January 11, 2011
Fallout continues from AIDS Services for the Monadnock Region's recent distribution of safe-sex kits that included condoms, fruit-flavored lubricant, and candy at area high schools. ASMR Director Susan MacNeil said Thursday the organization will seek administrator approval before bringing the kits to high schools, and it will talk with school officials about letting parents opt their children out of ASMR presentations.
Last month, officials at Monadnock Regional High School gave written approval allowing the kits to be handed out during a World AIDS Day program. But school district board member Bruce Barlow said officials were unaware of the kits' contents. ASMR has since been barred from presenting HIV/AIDS programs at Monadnock High, the Union-Leader reported earlier.
Barlow wrote in an e-mail, "If [ASMR] had had the grace to display the AIDS quilt and shut up, it would have remained a 'learning moment,' where students could take away their own message, rather than converting it into a 'teaching moment,' where the lesson [safe sex] is beaten into them through the kits."
In November, ASMR passed out 200 kits during a program at Keene High School, said MacNeil.
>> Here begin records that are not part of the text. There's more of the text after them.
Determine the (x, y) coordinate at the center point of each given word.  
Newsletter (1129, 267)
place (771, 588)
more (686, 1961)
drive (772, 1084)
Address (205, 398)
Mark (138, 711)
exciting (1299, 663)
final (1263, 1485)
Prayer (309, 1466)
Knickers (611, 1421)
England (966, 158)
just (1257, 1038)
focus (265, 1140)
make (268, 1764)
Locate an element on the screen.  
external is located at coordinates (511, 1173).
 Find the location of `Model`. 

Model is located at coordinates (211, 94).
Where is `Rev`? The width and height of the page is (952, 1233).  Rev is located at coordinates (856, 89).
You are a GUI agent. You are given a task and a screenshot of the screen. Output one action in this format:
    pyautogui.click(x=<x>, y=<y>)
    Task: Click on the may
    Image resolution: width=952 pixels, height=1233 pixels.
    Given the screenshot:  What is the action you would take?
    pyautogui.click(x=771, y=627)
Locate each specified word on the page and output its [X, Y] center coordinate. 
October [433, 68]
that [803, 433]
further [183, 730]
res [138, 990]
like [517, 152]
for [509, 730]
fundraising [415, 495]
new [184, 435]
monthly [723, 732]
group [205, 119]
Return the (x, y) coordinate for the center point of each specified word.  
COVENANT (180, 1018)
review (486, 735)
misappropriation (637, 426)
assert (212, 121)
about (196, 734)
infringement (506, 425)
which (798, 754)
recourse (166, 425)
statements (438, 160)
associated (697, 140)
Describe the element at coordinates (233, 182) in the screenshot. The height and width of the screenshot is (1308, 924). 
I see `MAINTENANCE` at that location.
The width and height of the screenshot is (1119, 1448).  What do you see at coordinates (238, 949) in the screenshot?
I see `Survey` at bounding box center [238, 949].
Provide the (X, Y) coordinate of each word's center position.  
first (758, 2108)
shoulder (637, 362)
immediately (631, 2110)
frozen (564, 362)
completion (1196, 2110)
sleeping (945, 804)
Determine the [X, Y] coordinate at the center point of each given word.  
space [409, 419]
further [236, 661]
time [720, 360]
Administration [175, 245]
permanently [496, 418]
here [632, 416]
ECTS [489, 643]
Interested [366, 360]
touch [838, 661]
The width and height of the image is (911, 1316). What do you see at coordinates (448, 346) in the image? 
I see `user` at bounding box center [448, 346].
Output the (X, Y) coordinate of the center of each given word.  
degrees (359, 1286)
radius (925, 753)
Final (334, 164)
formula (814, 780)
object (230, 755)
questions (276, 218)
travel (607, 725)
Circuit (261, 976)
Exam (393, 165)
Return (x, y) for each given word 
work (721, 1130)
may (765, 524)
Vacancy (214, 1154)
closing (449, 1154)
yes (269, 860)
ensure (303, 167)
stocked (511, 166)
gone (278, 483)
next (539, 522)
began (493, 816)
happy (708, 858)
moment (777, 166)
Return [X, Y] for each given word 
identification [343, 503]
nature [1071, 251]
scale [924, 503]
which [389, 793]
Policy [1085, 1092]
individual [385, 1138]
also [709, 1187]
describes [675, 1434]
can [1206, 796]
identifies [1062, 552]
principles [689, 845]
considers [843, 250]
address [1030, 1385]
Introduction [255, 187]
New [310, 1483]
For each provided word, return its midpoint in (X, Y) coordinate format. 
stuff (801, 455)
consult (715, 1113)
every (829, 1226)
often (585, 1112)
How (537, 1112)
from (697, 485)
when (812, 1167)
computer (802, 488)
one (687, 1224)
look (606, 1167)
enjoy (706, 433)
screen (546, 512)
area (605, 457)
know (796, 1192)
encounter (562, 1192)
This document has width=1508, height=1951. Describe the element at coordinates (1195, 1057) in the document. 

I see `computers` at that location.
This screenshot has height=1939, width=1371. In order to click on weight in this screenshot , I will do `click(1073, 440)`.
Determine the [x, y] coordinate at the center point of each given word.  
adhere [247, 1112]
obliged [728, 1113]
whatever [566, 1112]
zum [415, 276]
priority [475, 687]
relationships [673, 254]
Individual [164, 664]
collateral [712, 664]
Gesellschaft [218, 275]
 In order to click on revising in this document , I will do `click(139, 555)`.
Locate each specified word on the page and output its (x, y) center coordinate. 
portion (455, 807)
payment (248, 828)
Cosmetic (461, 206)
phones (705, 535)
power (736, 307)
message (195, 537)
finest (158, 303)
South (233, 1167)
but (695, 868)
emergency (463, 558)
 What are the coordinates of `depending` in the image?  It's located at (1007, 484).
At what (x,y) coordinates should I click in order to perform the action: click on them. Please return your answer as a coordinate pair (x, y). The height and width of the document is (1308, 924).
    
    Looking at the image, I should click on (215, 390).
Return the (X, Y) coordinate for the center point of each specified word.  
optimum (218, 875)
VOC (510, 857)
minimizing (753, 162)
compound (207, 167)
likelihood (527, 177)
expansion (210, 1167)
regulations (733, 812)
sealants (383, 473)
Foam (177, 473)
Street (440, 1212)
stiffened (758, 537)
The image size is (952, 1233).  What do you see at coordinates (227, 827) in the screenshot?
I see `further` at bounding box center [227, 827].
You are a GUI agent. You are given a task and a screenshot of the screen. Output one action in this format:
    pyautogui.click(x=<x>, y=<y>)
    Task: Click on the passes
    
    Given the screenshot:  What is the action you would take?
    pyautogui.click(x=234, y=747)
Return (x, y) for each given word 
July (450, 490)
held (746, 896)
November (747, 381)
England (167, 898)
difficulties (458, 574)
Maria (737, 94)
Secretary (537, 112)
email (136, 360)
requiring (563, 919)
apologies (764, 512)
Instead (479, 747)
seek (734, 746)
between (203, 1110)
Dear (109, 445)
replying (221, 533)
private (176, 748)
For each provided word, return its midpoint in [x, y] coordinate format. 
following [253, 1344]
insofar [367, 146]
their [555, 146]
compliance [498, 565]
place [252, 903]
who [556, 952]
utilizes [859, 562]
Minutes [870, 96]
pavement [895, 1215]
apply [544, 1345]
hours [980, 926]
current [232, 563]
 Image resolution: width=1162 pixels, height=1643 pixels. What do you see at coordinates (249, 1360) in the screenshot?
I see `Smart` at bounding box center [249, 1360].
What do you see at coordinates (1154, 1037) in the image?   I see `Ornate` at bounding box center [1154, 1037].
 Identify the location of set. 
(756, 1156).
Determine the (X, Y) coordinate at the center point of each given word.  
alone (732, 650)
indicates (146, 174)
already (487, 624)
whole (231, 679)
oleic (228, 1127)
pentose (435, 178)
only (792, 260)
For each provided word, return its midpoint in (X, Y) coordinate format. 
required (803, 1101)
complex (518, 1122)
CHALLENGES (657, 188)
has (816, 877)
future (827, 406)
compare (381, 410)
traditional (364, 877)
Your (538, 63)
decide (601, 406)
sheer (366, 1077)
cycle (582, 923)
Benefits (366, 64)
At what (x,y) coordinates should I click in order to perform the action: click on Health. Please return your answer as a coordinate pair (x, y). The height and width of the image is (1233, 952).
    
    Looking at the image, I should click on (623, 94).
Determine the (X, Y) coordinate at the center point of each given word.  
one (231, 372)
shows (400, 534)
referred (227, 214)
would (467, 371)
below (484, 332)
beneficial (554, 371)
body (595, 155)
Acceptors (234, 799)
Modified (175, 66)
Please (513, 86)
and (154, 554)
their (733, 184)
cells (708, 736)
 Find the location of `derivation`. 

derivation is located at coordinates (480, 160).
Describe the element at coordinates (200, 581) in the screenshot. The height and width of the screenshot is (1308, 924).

Though a team of Keene teachers approved the distribution, Principal Alan Chmiel halted the giveaways upon learning the kits' contents; the program continued.
"The Monadnock Regional School District does not encourage sex," Barlow stressed, and is reviewing its policies to prevent similar incidents.
ASMR said future kits will no longer include candy. "The piece of candy is just a piece of candy," said MacNeil, responding to charges from critics that it diminished the importance of safe sex or symbolized the enticement of children into sexual activity. "That's the last thing we wanted." Condoms and lubricant have historically been part of the kits, she added.